ぎむの日記

ほぼ日記です

虫食い読みした本について堂々と語ってもよいものか

注)2021/3に書きました

 

半年ぶりにここに戻ってきたのは絶対に黒歴史と化しているであろう私の文章を抹消するためであったが、昔の自分が思っていたことを見返すのが案外面白かったので残しておくことにした。日記を書いたりそれを見返した経験がほとんどないのでかなり新鮮な気持ちだ。夏休みの宿題で毎年日記を書かされたのもこういう気持ちを味わってほしいというねらいがあったのかもしれぬ。しかしその夏の思い出たちは返却されるなりゴミ箱へ直行されました。ごめんね先生。

最近ちょっと大きい試験を受けた。コツコツやることができない私は直前になって必死に頭に詰め込み詰め込みなんとか受験してきたわけだが、その試験の前日から夜眠れなくなり、寝付いても夢の中で問題を解き、頭にその問題を詰め込みながらうなされるようになってしまった。これは、小学生の頃「おいでよどうぶつの森」を毎日朝から晩までずーっとやり続けていたら夢の中でどうぶつの森の住人になって近隣トラブルを起こしてしまい、かわいいリスちゃんにリセットさんばりのお説教をされ泣きながら夜中に目を覚ましたとき以来である。

なにか違うことをして頭からこの忌まわしい勉強の記憶を追い出さねばと向かった先の本屋さんで「読んでいない本について堂々と語る方法」が目に入った。

 

www.chikumashobo.co.jp

 

私は昔から、本を最初から最後まで読めないたちである。真ん中からじわじわと、虫が食うように「読んだことがあるページ」を増やしていくのである。この読み方をしていると、何十回も読んでいる本ですら10年後くらいに初めて読む文章が出てきたりする。かといって、最初から順番に読もうとするとすぐ気が散ってしまって先に進むことが出来ない。したがって、面白いと思った本があっても自分がその本を「読んだ」と言っていいものか悩んでいた。

しかしこの本は、そもそも「読んだ」という状態とはなにか?というところから話が始まる。これが衝撃だった。私は1文字も漏らさず読んだことがある状態を「読んだ」と定義してきたが、この本によると「読んだ」状態も「読んでいない」状態も様々であって両者を区別するのは難しいという。ということは虫食い読みも「読んだ」に入れてもいいのではないか、ちょっとかじりついた程度で感想を堂々と述べてもひょっとして許されてしまうのではないかと、私は大いに背中を押された。

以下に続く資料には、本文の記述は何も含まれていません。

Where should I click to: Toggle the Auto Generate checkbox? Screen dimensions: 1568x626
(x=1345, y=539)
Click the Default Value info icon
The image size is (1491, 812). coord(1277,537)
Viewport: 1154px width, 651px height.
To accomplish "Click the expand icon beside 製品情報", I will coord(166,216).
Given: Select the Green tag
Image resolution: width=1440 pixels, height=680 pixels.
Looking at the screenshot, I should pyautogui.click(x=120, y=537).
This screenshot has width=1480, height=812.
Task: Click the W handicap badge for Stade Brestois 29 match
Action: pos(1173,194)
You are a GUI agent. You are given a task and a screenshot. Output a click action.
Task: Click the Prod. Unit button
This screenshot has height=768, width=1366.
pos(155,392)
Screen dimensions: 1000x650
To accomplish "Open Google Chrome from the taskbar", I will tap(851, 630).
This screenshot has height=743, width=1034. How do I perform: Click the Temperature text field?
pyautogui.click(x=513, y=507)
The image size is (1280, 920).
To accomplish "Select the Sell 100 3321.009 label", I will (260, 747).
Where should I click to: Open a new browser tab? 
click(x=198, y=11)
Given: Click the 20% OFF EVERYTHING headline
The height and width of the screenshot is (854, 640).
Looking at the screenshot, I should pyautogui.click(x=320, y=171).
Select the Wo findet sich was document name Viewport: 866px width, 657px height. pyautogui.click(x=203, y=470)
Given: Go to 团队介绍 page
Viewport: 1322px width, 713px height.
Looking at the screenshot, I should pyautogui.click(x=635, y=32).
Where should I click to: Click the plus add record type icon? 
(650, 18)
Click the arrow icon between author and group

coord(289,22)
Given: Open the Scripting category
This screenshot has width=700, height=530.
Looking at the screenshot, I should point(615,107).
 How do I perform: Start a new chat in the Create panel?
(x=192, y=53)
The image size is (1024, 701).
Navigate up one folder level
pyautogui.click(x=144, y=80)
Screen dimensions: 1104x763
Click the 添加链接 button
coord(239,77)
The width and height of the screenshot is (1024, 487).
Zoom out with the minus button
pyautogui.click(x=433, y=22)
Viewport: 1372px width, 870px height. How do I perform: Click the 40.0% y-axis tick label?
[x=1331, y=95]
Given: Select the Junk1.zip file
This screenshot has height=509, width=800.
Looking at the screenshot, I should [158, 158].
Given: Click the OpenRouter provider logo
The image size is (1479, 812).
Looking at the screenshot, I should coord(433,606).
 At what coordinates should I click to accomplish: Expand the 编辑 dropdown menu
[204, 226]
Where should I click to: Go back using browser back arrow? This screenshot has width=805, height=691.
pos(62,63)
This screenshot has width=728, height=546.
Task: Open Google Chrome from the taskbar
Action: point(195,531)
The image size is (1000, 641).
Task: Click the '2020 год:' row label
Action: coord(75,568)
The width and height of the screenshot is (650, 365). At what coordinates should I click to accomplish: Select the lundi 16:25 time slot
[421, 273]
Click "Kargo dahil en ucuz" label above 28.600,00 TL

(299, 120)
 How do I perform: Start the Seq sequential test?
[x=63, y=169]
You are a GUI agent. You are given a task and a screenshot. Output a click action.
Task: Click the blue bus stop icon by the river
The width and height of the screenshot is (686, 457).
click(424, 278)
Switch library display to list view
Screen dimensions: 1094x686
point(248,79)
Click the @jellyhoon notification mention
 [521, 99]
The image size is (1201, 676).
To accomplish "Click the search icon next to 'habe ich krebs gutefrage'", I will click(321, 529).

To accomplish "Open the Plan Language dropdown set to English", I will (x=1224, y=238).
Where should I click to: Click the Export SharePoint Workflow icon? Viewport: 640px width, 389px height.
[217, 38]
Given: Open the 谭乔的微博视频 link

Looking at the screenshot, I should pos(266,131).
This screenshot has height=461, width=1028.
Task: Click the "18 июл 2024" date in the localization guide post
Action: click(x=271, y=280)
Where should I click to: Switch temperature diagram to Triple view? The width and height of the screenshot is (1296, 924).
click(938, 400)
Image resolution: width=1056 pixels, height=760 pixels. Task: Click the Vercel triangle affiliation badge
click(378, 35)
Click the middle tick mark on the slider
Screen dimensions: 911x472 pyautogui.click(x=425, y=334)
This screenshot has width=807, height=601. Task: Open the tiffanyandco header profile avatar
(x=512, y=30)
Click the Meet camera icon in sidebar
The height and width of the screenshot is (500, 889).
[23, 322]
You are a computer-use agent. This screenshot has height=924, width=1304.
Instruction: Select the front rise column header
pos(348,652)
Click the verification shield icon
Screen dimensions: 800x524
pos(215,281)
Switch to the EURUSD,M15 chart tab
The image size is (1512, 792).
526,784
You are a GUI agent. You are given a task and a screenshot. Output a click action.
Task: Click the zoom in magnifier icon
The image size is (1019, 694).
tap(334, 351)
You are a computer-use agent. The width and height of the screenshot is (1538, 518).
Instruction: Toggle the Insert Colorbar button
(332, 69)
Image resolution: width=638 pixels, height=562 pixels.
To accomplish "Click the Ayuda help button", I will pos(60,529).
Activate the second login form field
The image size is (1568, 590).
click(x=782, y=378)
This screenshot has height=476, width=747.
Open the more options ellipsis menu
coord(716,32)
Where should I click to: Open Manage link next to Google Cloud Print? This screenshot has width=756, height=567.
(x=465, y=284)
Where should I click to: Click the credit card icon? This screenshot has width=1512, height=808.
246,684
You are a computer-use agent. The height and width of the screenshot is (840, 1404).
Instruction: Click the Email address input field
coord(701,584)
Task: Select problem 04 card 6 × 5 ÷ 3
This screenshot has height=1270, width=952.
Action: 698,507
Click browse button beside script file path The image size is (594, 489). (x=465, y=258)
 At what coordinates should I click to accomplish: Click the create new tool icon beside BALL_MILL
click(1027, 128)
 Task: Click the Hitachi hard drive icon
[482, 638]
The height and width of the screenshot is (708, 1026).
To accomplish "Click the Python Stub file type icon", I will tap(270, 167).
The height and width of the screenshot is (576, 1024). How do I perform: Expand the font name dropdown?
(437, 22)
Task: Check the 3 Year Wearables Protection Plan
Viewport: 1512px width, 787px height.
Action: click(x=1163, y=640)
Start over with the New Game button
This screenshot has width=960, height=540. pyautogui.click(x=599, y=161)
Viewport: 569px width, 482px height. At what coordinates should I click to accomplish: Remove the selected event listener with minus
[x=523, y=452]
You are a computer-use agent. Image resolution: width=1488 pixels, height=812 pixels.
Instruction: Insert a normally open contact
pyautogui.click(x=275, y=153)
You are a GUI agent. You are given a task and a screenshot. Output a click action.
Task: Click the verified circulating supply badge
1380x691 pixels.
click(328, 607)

文字は情報を伝達するために生まれた道具だから、私たちは書いてあることを100%確実に読んで理解せねばならないという強迫観念に囚われがちである。でも、少なくとも趣味で読む本はそういう読み方ではなくて、例えば他のところは全部忘れたけど1つの文章が強烈に心にこびりついている、そんな読み方でもいいのかもしれない。

 

 

「読んでいない本について堂々と語る方法」を読んだ方は、ひょっとしたらお気づきかもしれない。そう。

私はまだ前書きしか読んでいないのである。